### [TASK BRIEF]
The lines wanted are those in the data below that include "button".

Top of EXTRACTED ENTRIES

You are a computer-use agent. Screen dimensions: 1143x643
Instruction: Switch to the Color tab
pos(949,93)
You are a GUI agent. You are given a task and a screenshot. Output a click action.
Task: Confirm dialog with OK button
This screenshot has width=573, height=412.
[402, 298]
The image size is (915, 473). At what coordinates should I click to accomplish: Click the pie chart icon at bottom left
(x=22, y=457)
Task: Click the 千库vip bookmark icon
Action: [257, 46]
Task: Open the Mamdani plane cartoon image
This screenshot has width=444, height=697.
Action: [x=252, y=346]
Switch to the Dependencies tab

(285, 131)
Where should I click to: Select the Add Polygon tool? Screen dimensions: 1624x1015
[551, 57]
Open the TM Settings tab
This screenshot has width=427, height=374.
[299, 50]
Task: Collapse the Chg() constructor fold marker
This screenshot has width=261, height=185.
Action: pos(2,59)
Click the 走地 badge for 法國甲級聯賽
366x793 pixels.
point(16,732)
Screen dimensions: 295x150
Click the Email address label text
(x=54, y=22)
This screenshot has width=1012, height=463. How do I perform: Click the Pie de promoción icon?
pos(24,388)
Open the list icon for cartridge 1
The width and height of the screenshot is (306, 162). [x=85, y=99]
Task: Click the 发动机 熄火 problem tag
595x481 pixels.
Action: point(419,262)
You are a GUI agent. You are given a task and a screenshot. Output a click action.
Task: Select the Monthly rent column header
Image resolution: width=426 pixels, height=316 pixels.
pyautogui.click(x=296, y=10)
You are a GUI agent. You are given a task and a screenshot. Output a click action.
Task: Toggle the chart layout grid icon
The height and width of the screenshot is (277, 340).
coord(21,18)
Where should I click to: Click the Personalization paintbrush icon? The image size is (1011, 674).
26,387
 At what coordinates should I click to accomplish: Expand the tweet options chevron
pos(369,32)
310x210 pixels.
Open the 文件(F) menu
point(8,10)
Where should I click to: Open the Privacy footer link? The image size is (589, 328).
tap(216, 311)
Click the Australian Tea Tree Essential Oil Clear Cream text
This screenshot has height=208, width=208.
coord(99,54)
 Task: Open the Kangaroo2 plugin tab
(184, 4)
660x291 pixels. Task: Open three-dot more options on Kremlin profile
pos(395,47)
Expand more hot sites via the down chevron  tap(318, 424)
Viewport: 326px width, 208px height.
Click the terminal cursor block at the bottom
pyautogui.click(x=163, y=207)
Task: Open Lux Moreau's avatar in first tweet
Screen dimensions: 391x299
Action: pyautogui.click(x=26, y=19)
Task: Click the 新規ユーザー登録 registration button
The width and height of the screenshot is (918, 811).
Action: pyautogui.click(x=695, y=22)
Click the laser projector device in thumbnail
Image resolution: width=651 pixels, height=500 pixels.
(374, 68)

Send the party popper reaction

Bottom of EXTRACTED ENTRIES

### [PROBLEM SOLUTION]
Task: Confirm dialog with OK button
Task: Click the 新規ユーザー登録 registration button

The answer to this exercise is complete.